Se acabó la temporada. Es una frase seca, dura, que siempre suena mal. Pero cuando la pronuncias en el mes de diciembre, se convierte en especialmente cruel y despiadada, especialmente si eres un auténtico apasionado de la nieve.
La voy repitiendo de vez en cuando, como si no fuera conmigo. Y es que, como pasa con otro tipo de adicciones, el primer paso es la negación. Todo ha ido bastante rápido y estoy en el proceso de asimilar lo que me viene encima por culpa de una lesión de rodilla que arrastro desde hace casi tres años y que este año, a pesar de que iba muy bien preparado, ha dicho que hasta aquí podíamos llegar.
Toca pasar por boxes tras los primeros compases de la temporada y cambiar los esquís por unas muletas. Si sirve para poner fin a los problemas de mi rodilla, bienvenida sea esta parada, porque me impedía competir y practicar como toca otros deportes.

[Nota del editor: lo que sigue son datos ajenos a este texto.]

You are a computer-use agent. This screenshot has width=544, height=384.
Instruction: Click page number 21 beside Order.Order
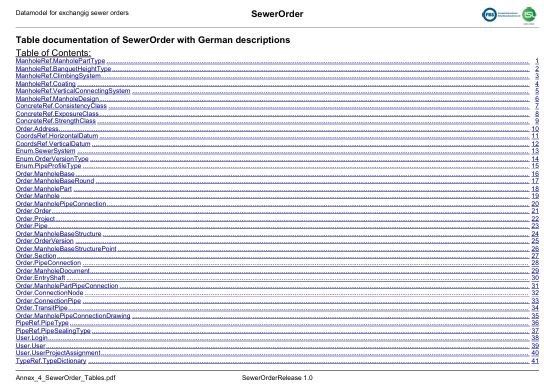click(535, 211)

Me quedo sin poder celebrar el 25 aniversario de la unión La Molina-Masella del 30 de diciembre, sin esos tests de esquís en Astún y Candanchú, sin poder hacer esa clásica visita a Boí Taüll o, mucho me temo, esquiar a finales de abril en Val d'Isère. Pero, especialmente, sin poder hacer esas bajadas cada fin de semana en Masella o La Molina y que sirven como bálsamo para quitar el mono del día a día. Siempre quedará poner cosas por aquí.
Hace unos años, una noticia así me la habría tomado fatal, casi como si me hubieran dicho que no voy a esquiar más. Hoy, el hecho de seguir teniendo esperanza e ilusión por volver a esquiar en buenas condiciones, es suficiente para no caer en el desánimo. Y mirado en perspectiva, es la primera vez que me pasa, por el motivo que sea, así que toca sonreir, ser optimista y mirar adelante. Creo que estoy en buenas manos, así que confío volver en las mejores condiciones.
Y cuando pasan estas cosas, algo que me viene a la cabeza es que, los que podéis, ¡no dejéis de ir a esquiar!